- _SOURCE INFORMATION_:
________________________________________

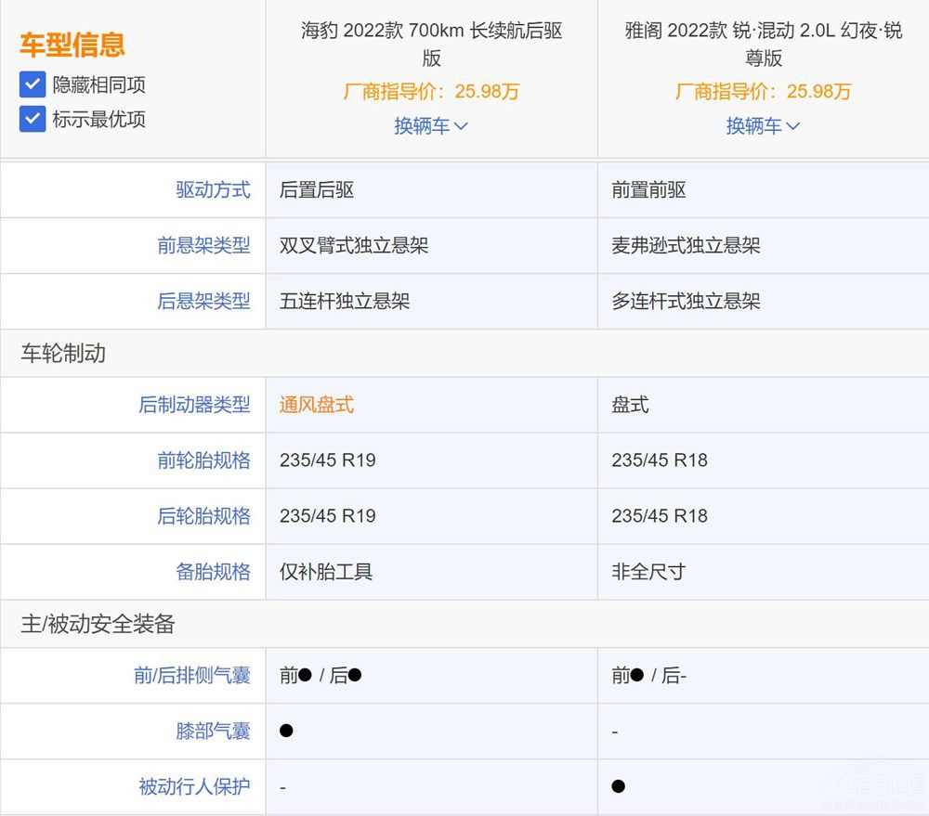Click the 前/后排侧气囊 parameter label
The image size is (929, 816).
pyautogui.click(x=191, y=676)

________________________________________

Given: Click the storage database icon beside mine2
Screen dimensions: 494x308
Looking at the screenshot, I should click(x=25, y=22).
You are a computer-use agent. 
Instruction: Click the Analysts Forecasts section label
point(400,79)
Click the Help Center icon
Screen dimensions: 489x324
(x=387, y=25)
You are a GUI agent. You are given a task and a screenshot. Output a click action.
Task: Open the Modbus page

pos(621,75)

________________________________________

- _DIRECTIONS FOR THIS TASK_: Check each line of the listing above for the string "agent" and return those that contain it.

- _OUTPUT OF THE EXERCISE_:
You are a computer-use agent. 
You are a GUI agent. You are given a task and a screenshot. Output a click action.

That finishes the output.